As fraldas descartáveis mantiveram protagonismo entre os não medicamentos que mais movimentaram receita nas farmácias brasileiras em 2025. Levantamento da Close-Up International aponta que as 20 marcas líderes da categoria — que inclui itens de higiene pessoal, perfumaria e suplementação — somaram R$ 9,83 bilhões em vendas no ano, frente a R$ 9,09 bilhões em 2024.
Dentro desse universo, o segmento de fraldas infantis e produtos para incontinência urinária segue como um dos principais vetores de receita no canal farma.
A Pampers, marca de cuidados infantis da P&G, manteve a primeira posição no ranking geral, com cerca de R$ 1,44 bilhão movimentado em 2025. O crescimento foi de 0,16% em relação ao ano anterior, indicando estabilidade na liderança.

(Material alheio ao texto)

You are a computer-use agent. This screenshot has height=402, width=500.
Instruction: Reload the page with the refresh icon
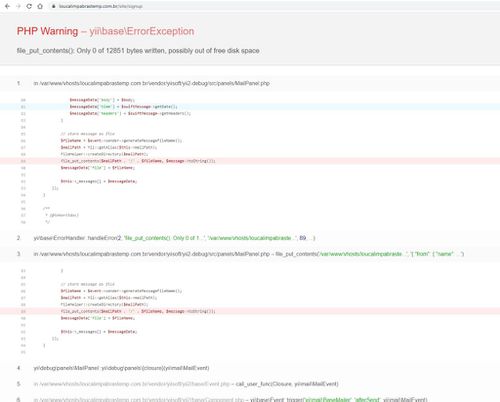[x=29, y=6]
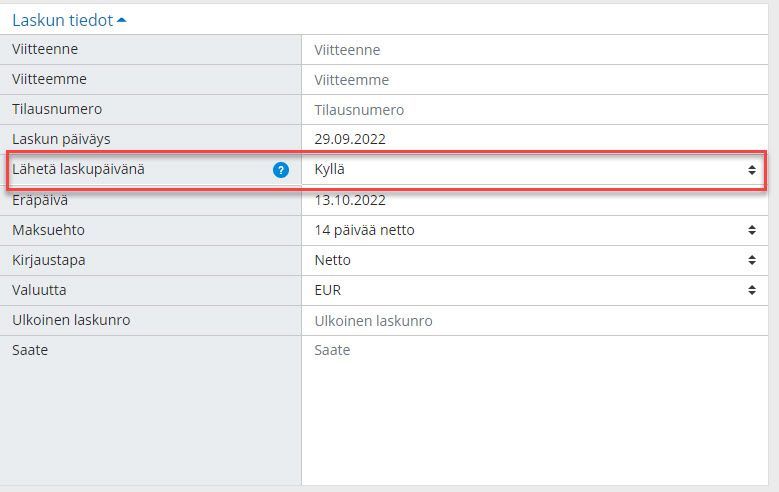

Na segunda colocação, a Huggies, da Kimbelry-Clark, apresentou desempenho mais acelerado. A marca alcançou R$ 944,3 milhões em vendas, com alta de 17,86%, ritmo significativamente superior ao da principal concorrente e que reforça a intensificação da disputa por participação no segmento de fraldas descartáveis.
Apesar do avanço agregado do mercado, algumas marcas registraram queda de desempenho. A TENA, voltada ao segmento de incontinência urinária adulta da Essity, ocupou a 7ª posição, com retração de 2,89%.
Já a Babysec, marca de fraldas infantis da Softys, com a linha Ultra, apareceu em 9º lugar, apresentando recuo de 6,16% nas vendas. O movimento sinaliza maior pressão competitiva tanto no segmento infantil quanto no adulto, em um ambiente de consumidor mais atento a preço, valor agregado e diferenciação de produto.
AUTOCUIDADO SUSTENTA AVANÇO DOS NÃO MEDICAMENTOS
A dinâmica do canal farma também está associada à consolidação do autocuidado como hábito de consumo. “A jornada do paciente mudou nos últimos anos, com um aumento claro na busca por prevenção. A pandemia acendeu um alerta sobre imunidade e comorbidades, reforçando a percepção de que é preciso cuidar melhor da saúde, o que sustenta o avanço dos não medicamentos”, analisou o consultor Paulo Paiva.
No contexto de personal care, esse comportamento reforça a relevância de categorias recorrentes que combinam conveniência, higiene e cuidado diário.
O levantamento evidencia que, embora o mercado de não medicamentos avance em valor, o crescimento é desigual entre as marcas. Para fabricantes e fornecedores da cadeia de personal care, o cenário aponta para a necessidade de inovação, eficiência operacional e estratégias mais assertivas no canal farma para sustentar competitividade nos próximos ciclos.